Another approach is to look at the percentage of variance explained, it’s good if components explain 70-90%. I expect that this approach will clarify whether we should choose 2 or 3 components.
fviz_eig(pca1, choice = 'variance', addlabels = TRUE, ylim = c(0, 51), barfill = 'orange')
summary(pca1)
## Importance of components:
## PC1 PC2 PC3 PC4 PC5 PC6 PC7
## Standard deviation 1.9828 1.3959 0.9531 0.86693 0.75951 0.55665 0.51685
## Proportion of Variance 0.4368 0.2165 0.1009 0.08351 0.06409 0.03443 0.02968
## Cumulative Proportion 0.4368 0.6533 0.7543 0.83777 0.90186 0.93629 0.96597
## PC8 PC9
## Standard deviation 0.40314 0.37912
## Proportion of Variance 0.01806 0.01597
## Cumulative Proportion 0.98403 1.00000
Basing on the above plots, I will stand for choosing 3 components. If we take a look at the cumulative variance explained we will find that 2 components explain 65% of variance which is not enough. The first three components explain more than 75%, which will be satisfactory in our case.
fviz_pca_var(pca1, col.circle = "grey70", alpha.var = 1, col.var = "black")
pca1$rotation[,1:3]
## PC1 PC2 PC3
## hdlngth -0.4340508 -0.06327447 0.15067425
## skullw -0.3862225 -0.11092066 0.25134145
## totlngth -0.4182651 -0.07807963 -0.34060125
## taill -0.1931942 -0.48143520 -0.53479000
## footlgth -0.3069891 0.49706230 -0.07909586
## earconch -0.1385685 0.63854590 -0.02187670
## eye -0.1857378 -0.27637753 0.70938382
## chest -0.4094552 0.08877102 -0.01128898
## belly -0.3668335 -0.08209775 -0.04502895
grid.arrange(a,b,c,top='Contribution to the Principal Components')
We can try to interpret the principal components, but note that the principal components themselves do not have an economic interpretation.
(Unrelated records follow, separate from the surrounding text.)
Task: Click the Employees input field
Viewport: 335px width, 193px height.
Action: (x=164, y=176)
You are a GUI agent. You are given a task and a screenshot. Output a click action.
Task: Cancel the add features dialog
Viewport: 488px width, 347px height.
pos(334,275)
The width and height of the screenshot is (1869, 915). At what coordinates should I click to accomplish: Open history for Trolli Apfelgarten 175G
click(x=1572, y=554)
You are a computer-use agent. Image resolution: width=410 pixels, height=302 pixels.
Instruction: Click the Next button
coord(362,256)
The first principal component accounts for the overall dimensions of the possums.
While the contribution to the second principal component is in 40% is the ear conch length variable.
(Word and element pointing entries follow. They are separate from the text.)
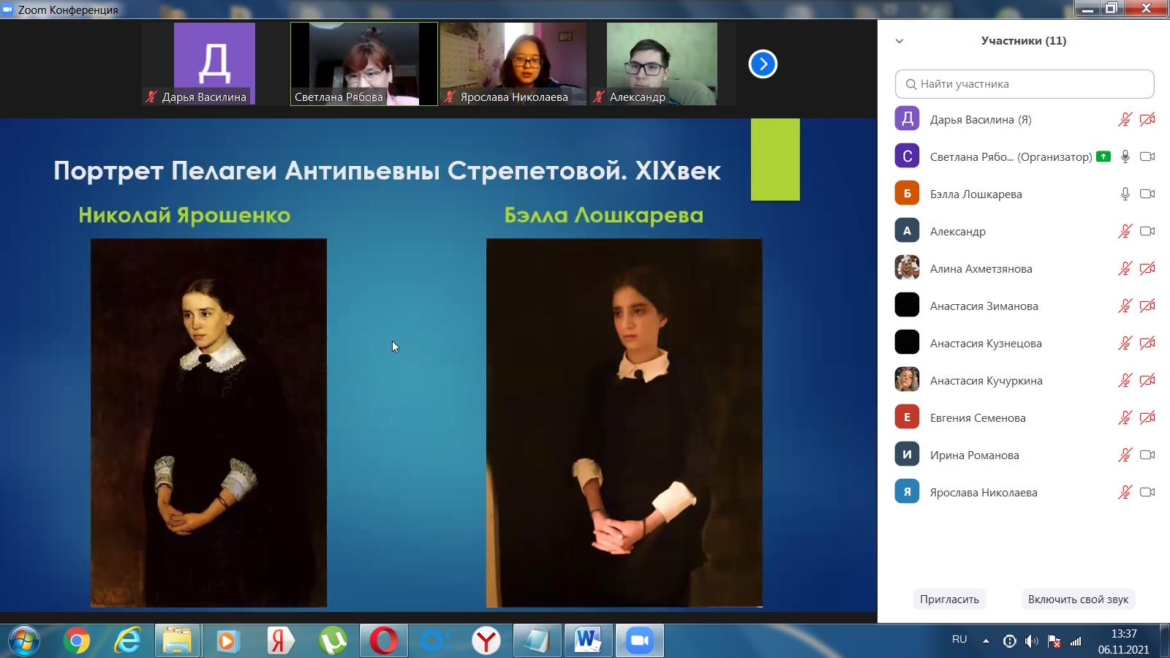The height and width of the screenshot is (658, 1170).
Task: Select Евгения Семенова in the participants list
Action: point(978,417)
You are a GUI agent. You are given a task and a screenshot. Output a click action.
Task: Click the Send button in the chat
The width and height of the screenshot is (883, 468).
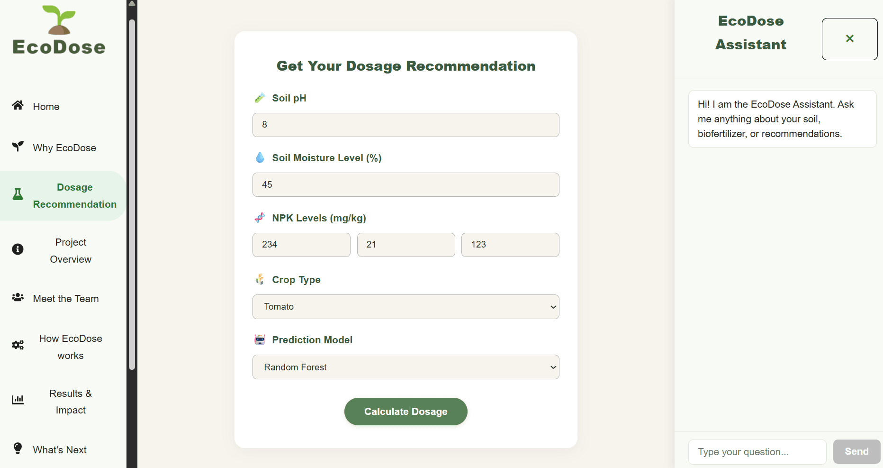(x=856, y=451)
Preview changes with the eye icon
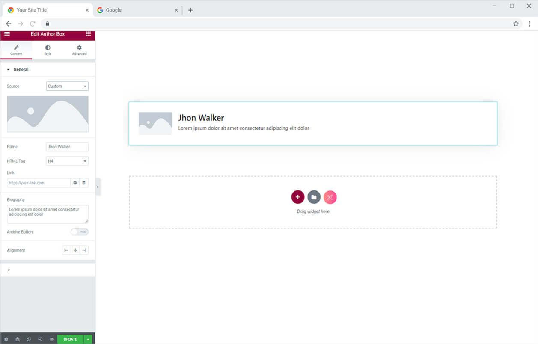This screenshot has height=344, width=538. pos(51,339)
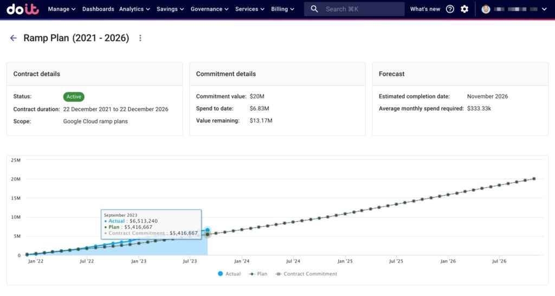
Task: Open the Dashboards menu item
Action: pos(98,9)
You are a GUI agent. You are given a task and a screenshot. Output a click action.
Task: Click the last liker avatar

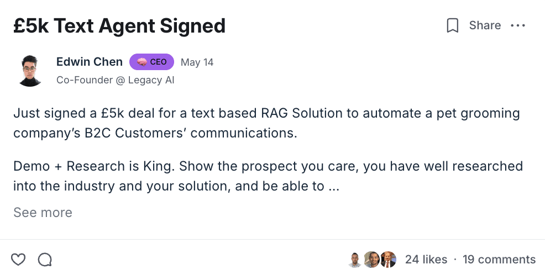389,260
The third principal component is in 50% the variable ‘eye’ corresponding to distance from medial canthus to lateral canthus of right eye.
Below in the graph, we can see that the possum population named Vic is dimensionally different from the others:
fviz_pca_ind(pca1,
geom="point",
habillage = possum1$Pop
)
A 3D chart was also created allowing us to visualize the 3 dimensions of our analysis on a single chart. The points on the graph correspond to each observation and their colors represent age.
library(rgl)
plot3d(pca1$x[,1:3], col = factor(possum$age))
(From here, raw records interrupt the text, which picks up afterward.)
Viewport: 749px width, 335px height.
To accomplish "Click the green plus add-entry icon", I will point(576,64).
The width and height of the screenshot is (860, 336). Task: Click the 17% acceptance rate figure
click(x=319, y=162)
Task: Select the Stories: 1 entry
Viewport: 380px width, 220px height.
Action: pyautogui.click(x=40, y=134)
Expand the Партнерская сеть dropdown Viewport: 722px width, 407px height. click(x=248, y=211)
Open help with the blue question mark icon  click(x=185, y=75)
text3d(pca1$rotation[,1:3], texts = rownames(pca1$rotation), col='blue')
coords <- NULL
for (i in 1:nrow(pca1$rotation)) {
coords <- rbind(coords, rbind(c(0,0,0),pca1$rotation[i,1:3]))
}
lines3d(coords, col="orange", lwd=4)
rglwidget()
The main goal of this research was to examine whether body dimensions of possums can be described by a smaller number of variables by dimension reduction. The results of the analysis suggest that it can be done by using three dimensions. This project was done by rather small dataset, but it was a great opportunity to get familiar with an algorithm and better understanding of the data and dependencies between variables.